RFC: Add ISD nodes for mad

Hi,

I would like to add an ISD node for an fmad operation (named either FMAD or FMULADD). It will have the semantics of returning the same result as the separate multiply and add with the intermediate rounding step, and not a differently rounded result. The motivation is to share code with the various FMA forming DAG combines, but will be generally more useful on targets that support it since it is OK to form without non-default -fp-contract modes.

This would also be associated with a minor change to the description of the llvm.fmuladd intrinsic. The fmuladd intrinsic currently has what I think are poorly worded semantics for how it should behave:

"...is equivalent to the expression a * b + c, except that rounding will not be performed between the multiplication and addition steps if the code generator fuses the operations. Fusion is not guaranteed, even if the target platform supports it."

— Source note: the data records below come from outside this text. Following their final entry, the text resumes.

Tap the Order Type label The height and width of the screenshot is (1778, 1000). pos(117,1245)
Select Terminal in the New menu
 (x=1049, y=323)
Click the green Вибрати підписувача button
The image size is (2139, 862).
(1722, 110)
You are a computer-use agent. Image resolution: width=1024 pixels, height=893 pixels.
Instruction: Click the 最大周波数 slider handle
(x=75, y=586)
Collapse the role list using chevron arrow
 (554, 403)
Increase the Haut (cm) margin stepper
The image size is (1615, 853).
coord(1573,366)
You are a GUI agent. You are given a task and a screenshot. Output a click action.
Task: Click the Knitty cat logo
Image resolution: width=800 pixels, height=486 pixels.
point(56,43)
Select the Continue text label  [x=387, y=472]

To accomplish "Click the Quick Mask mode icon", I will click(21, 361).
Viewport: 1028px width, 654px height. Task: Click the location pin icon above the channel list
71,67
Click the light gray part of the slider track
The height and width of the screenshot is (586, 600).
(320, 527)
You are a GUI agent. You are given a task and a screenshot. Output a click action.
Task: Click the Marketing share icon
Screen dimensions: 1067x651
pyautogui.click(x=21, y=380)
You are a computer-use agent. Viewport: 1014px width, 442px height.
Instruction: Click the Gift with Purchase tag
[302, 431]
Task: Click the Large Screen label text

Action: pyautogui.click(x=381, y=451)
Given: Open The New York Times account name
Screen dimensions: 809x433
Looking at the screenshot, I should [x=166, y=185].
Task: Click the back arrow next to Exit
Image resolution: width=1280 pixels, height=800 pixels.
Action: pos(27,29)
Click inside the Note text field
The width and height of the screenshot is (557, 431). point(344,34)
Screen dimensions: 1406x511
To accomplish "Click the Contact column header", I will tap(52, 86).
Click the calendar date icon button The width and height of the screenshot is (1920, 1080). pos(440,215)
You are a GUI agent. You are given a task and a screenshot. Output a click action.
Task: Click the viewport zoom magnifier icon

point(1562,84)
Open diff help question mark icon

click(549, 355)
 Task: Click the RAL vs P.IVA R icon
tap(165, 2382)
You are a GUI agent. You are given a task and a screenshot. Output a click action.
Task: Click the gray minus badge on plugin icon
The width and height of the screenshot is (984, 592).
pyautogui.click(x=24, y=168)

This is odd because it doesn't guarantee fusion, but if fusion does happen, the intermediate rounding is eliminated. This is an odd constraint to put on the backend that in my reading doesn't allow ever forming a mad with the same intermediate rounding. This is not helpful since the fmuladd intrinsic expands to the fmul and fadd in SelectionDAGBuilder unless fp-contraction is globally enabled. According to this constraint, you could never form a mad because if it was expanded from the fmuladd intrinsic, fusion is not allowed. I don't think this arbitrary constraint on the backend makes sense, so the semantics of fmuladd would be changed to mean that the intermediate rounding may or may not happen, but not constrain the backend on only fusing if the intermediate rounding is eliminated.

-Matt

Hi Matt,

Maybe I’m missing something, but I’m unclear on how adding this ISD node will be a net improvement. It seems like it will open a big can of worms with respect to canonical representations, and that a huge amount of both target-indepednent and target-specific code will have to be updated for it.

—Owen

Hi Matt,

Maybe I’m missing something, but I’m unclear on how adding this ISD node will be a net improvement. It seems like it will open a big can of worms with respect to canonical representations, and that a huge amount of both target-indepednent and target-specific code will have to be updated for it.

—Owen

I don't think the impact will be very big. I was thinking it would just default to Expand by default, and only form it in DAGCombiner post legalization.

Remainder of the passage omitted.